Extracted text:
Supplementary History: Regulation of Posters
The Rise of Posters
and their Regulation
As early as the seventeenth century bills publicizing theatrical events
and other announcements were stuck to posts marking pedestrian paths through
the London streets: from the "posting of bills" came the word "billposting,"
carried out by "billstickers" or "billposters"; hence "poster," the first
OED reference coming in Nicholas Nickleby in 1838, though
doubtless the word was current much earlier. In 1895 Alexandre Arsène,
writing of French posters, notes that "The poster-mania is a comparatively
new disease" and then exemplifies the malady by discussing the difficulty
of peeling especially fine specimens off the wall.(1)
In the interim, the phrase the "horrors of the hoardings" had become a
cliché, and in England the National Vigilance Society worried over
the threat to public decency and the dangers of miseducation posed by outdoor
advertisements.(2) Marie
Kendall, "charming soubrette" (and like Bloom's recruiting poster, another
Joycean invention), typifies the kind of siren that drew the Vigilance
Society's anxious gaze. (In "Sirens," underscoring the ambivalent fascination
of mass-produced femininity, Joyce inscribes the classical prototype into
a poster for cigarettes, "a swaying mermaid smoking mid nice waves" [11.300].)

Given data:
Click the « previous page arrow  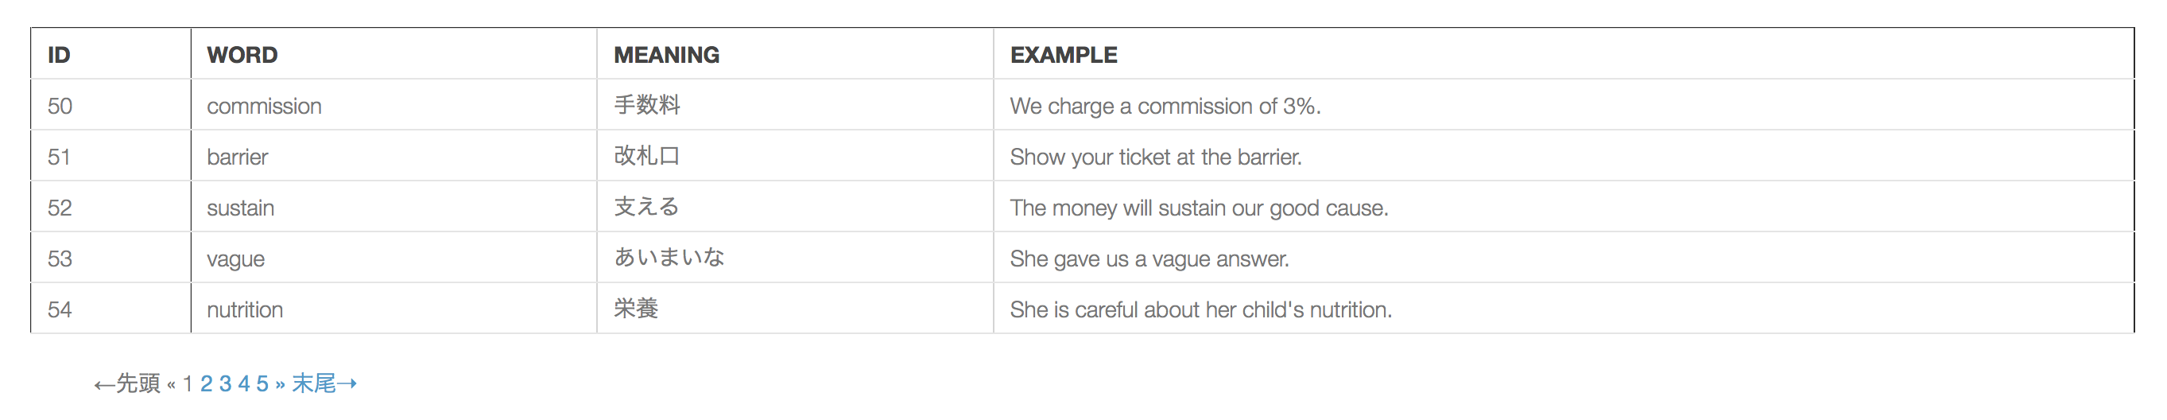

Requirement A: Retype the passage on the regulation of posters from "carried out by" up to and including "off the wall.(1)", copying it word for word.
Requirement B: Extend the passage on the regulation of posters, picking up right after its final sentence rather than continuing the data.

Answer space A:
carried out by "billstickers" or "billposters"; hence "poster," the first
OED reference coming in Nicholas Nickleby in 1838, though
doubtless the word was current much earlier. In 1895 Alexandre Arsène,
writing of French posters, notes that "The poster-mania is a comparatively
new disease" and then exemplifies the malady by discussing the difficulty
of peeling especially fine specimens off the wall.(1)

Answer space B:
With billposting completely unregulated, posters and notices were plastered
anywhere they would stick, and the public began to complain about their
unsightliness. As billsticking evolved from small-scale enterprises into
capital intensive operations, newspapers felt threatened by potential revenue
losses and, joining forces with those who opposed posters on ethical and
aesthetic grounds, pressed for regulation. In response, rival organizations
-- each with its own monthly journal, The Billposter and Advertising
Agent (1886-89) and The Billposters' Journal and Lessee and Entertainers'
Advertiser (1887-89) -- merged in The United Billposters' Association,
with a new trade journal called simply The Billposter (1889-1920).
Despite such heroic commercial solidarity, the government began to regulate
the new industry in 1889 with the Advertising Stations Rating Bill, which
empowered local authorities to tax advertisers for the use of buildings,
vacant land, and areas near public roadways.(3)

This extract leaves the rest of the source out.